Consumers need to remember this when normality returns. Fast fashion isn’t just cheap because people are paid very little for their work, but because the pricing model is designed to drop those workers at the first sign of trouble.
The TUC is a board member of the Ethical Trade Initiative, which has moved swiftly to publish guidance for members during the COVID-19 pandemic. The focus is on ensuring workers receive payment for completed work, urging dialogue with suppliers over ongoing orders and proposing collective action on the long-term social protection for workers. We’d like to see an even stronger lead from the ETI, but as a minimum all brands should use this guidance.
IMF and World Bank loan prescriptions are bad for health and wellbeing
Strong public health systems like our NHS are vital to dealing with the COVID-19 pandemic. But many poor, indebted countries are forced to prioritise debt repayments over spending on public services. At least 46 low-income countries spent a greater share of GDP on debt servicing than on healthcare systems in 2018.
A Eurodad study of IMF loan conditions in 26 countries in 2018 also concluded that:
“Budget constraints as a consequence of loan conditionality risk compromising a country’s capacity to scale up public investment to provide essential health services, while public employment reductions have a heavy impact on the health sector and the enjoyment of the rights to health.”
And rather than looking at the evidence on strengthening public services, the dogma of privatisation and deregulation prevail.
The World Bank and IMF are among international institutions criticised by the UN Special Rapporteur on extreme poverty and human rights for “aggressively” promoting privatisation, which he states “often involves the systematic elimination of human rights protections and further marginalization of the interests of low-income earners and those living in poverty”. It’s often Western, multinational companies that benefit from this.
The IMF also plays a key role in shaping social safety nets in many countries.
The importance of social security is acknowledged in the UN Sustainable Development Goals (SDGs) which calls on governments to implement nationally appropriate social protection systems and measures for all, including floors, and by 2030 achieve substantial coverage for all.
However, these aims are consistently undermined by the IMF, which continues to favour an approach of narrowly targeting benefits in its programmes, based on proxy means testing, which leaves many falling through the social safety net.
The call by IMF’s Executive Director for a coordinated multilateral response is welcome, as is new funding committed by the IMF and World Bank to support the response to the pandemic. We recognise that the UK government has contributed £150m to the IMF’s Catastrophe and Containment Relief Trust, which provides debt relief, as part of a package of measures.

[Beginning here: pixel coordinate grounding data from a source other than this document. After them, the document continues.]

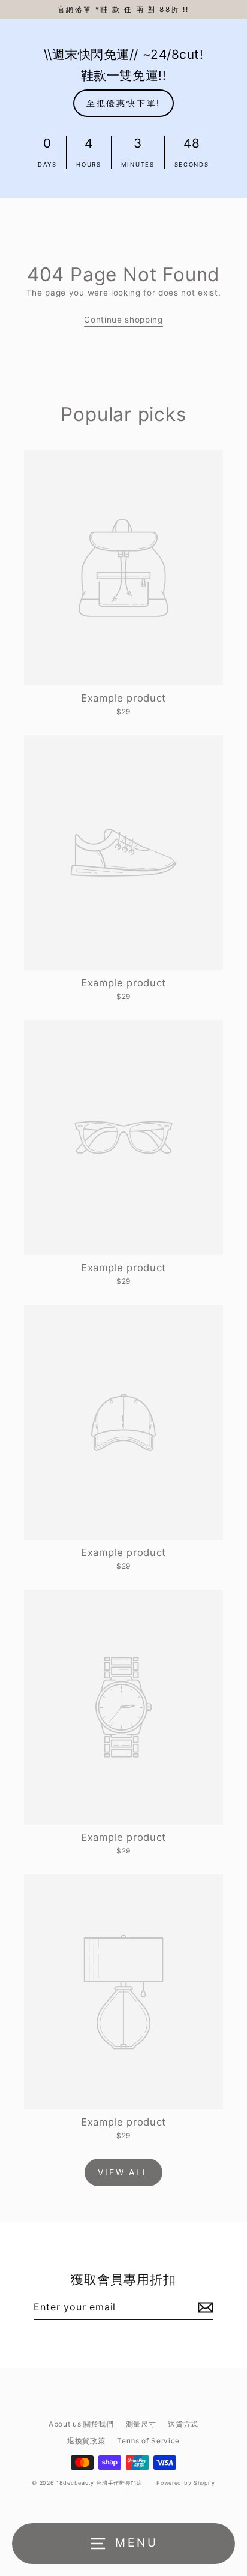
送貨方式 (183, 2423)
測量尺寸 (141, 2423)
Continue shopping (123, 319)
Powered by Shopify (185, 2482)
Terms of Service (148, 2440)
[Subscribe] (203, 2307)
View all (123, 2172)
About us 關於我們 (81, 2423)
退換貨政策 (86, 2440)
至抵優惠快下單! (123, 103)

But any funding needs to come without economic conditions, so governments can decide what is in the national interest working with trade unions through social dialogue.
Ahead of the World Bank and IMF Spring Meetings in April, Global Unions (which the TUC is part of) is calling for the Bank and Fund to produce a plan to coordinate economic stimulus, public health action, debt relief, and support for a global fund for universal social protection.